Posted by knipknap at Thu Apr 24 18:35:37 2008:
You clearly need to clean your fan.
Posted by Henri at Thu Apr 24 18:46:15 2008:
You have an x60, no?  I have the same problem on mine, bootstrapping Emacs puts me at around 75 degrees C. BTW, acpi -t is easier than catting files in proc.
Posted by Diego Escalante Urrelo at Thu Apr 24 20:09:36 2008:
Check http://computertemp.berlios.de/ for monitoring the temp, it's quite nice.
My r50e is usually at 45C on on-demand (being 600mhz the lowest, 1.5Ghz the highest), but above 1.20 it starts to catch fire, it usually gets to 90C when I'm building something, but the fans manage to keep it at 80 or 75 after one or two minutes. Still I always fear that I will melt down my cpu.

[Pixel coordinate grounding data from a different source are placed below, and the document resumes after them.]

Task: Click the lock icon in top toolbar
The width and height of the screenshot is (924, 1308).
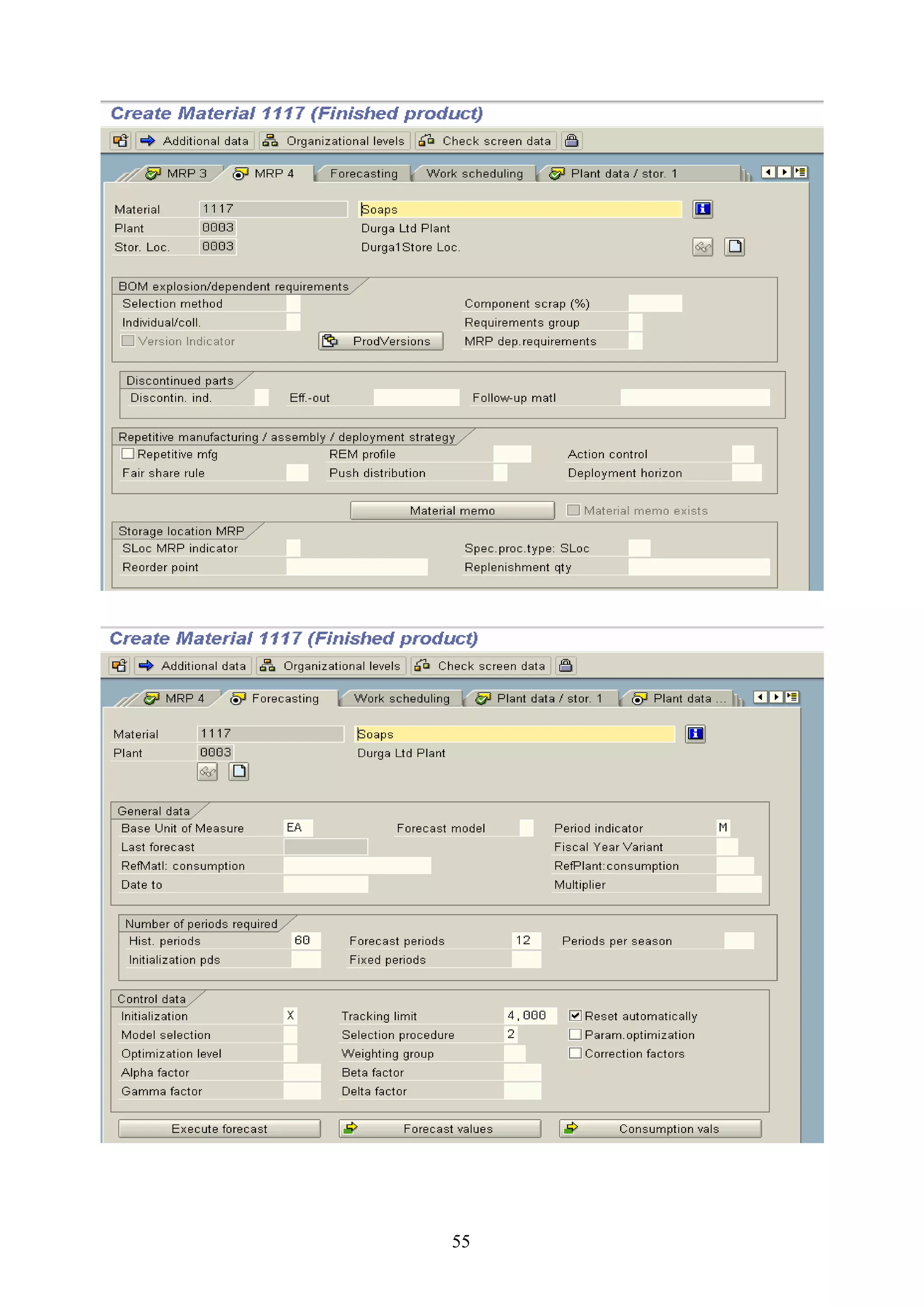Action: (x=571, y=141)
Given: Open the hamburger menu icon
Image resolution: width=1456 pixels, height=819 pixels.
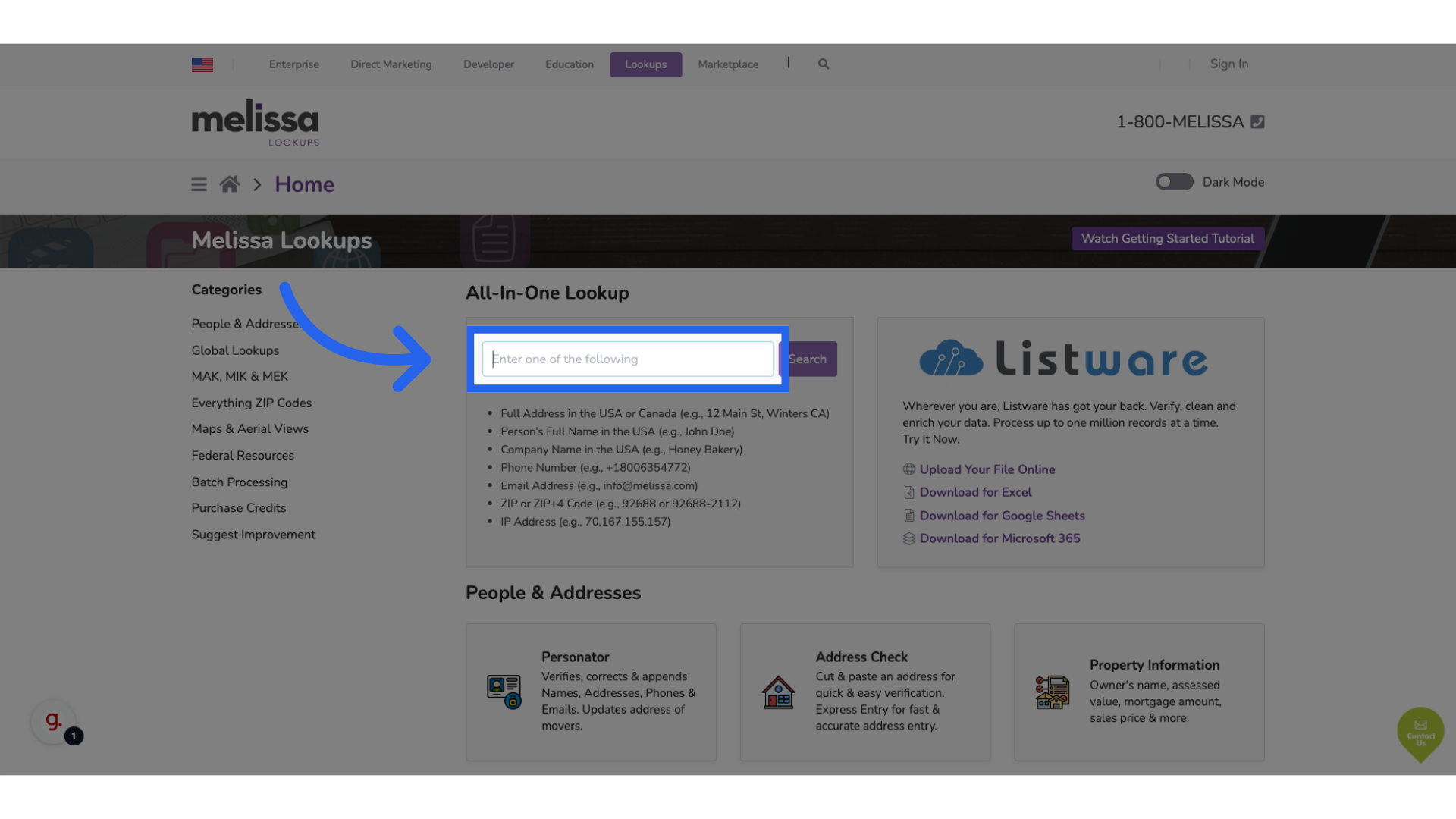Looking at the screenshot, I should (x=199, y=184).
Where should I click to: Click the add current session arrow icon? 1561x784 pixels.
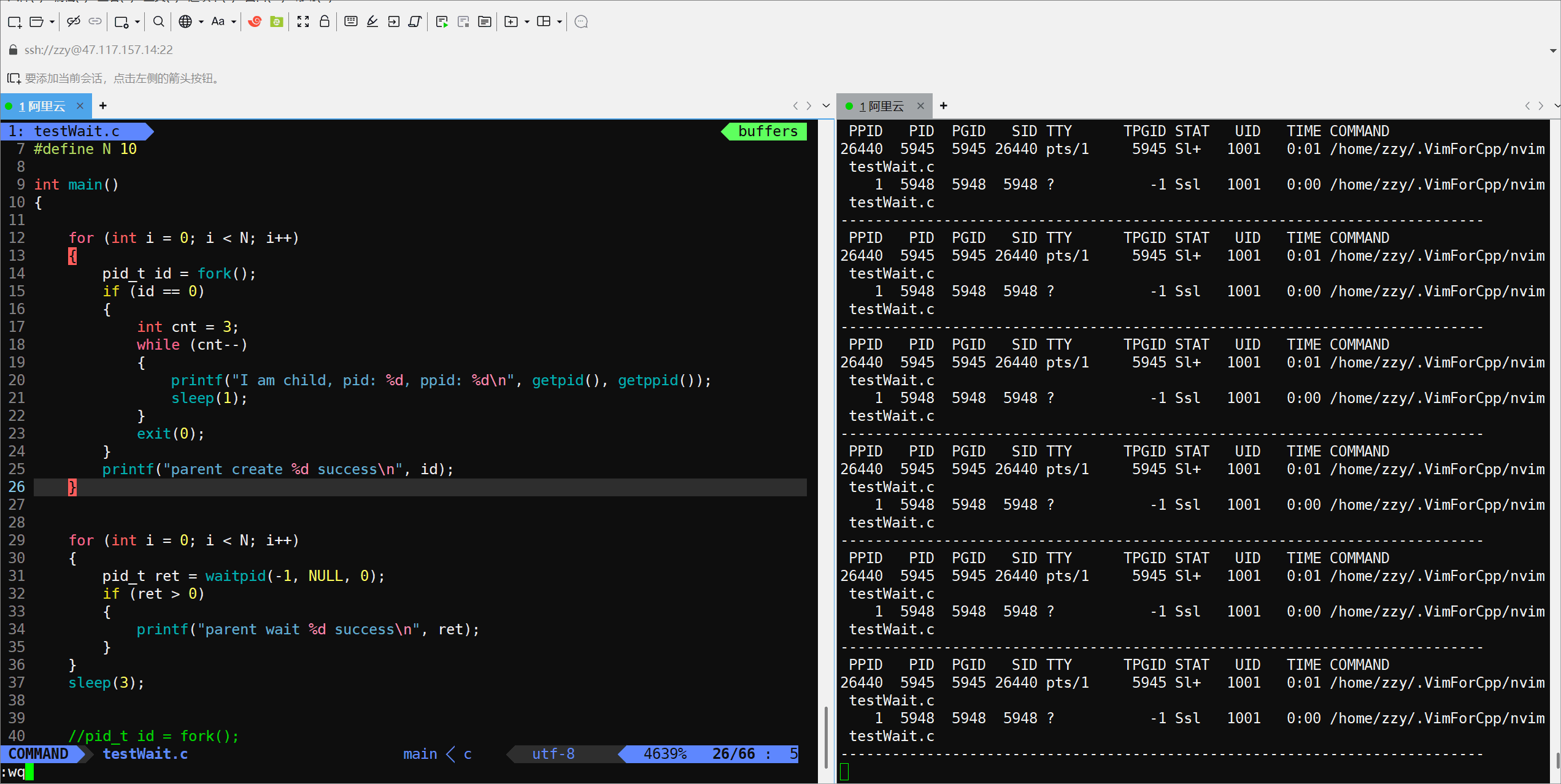tap(13, 79)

Cleaning the fan is a good idea btw, mine almost didn't sound some weeks ago, I cleaned it and it started to actually blow air again. You'll need to remove the keyboard though, that's on ibm website, mine even had a video.
Posted by Adam Williamson at Fri Apr 25 11:13:16 2008:
Just get a laptop cooler. I have a Lenovo 3000 V100. It hits 100 C and auto shuts down after about three minutes at full load, usually. As you found, very annoying for building stuff.

I cleaned out the fan and got a cheapo USB cooler pad ($18 or something). It's just two fans in a big lump of plastic with a USB cord for power. Cheap and simple, but works very well. Now I barely break 70 even compiling WebKit or something. Much cheaper than a build machine.

Any PC store should sell 'em.
Posted by SmSpillaz at Fri Apr 25 15:51:40 2008:
Definitely a sign that you need a new laptop.

I am assuming that you are using a Pentium-M era laptop correct? I am becoming more and more convinced that the heating systems on all these laptops are starting to degrade fast. I have an Acer Aspire 3420 and have this exact problem. I'm idling at around 67C, get up to about 96C when building something. Visiting any web page with flash kills it fast, moreso with compiz enabled.

I have recently bought a Dell XPS m1530 with a C2D. From what I have seen and heard, the C2D is certainly a longer-lasting and less toasty chip than the PM.

Hope that helps :D
Posted by Ross at Tue Apr 29 10:04:15 2008:
I don't think I really need a new laptop, both cores were at 100% for about an hour before it reached 90 degrees, and it stayed at 90 degrees for the next three hours whilst it continued the building.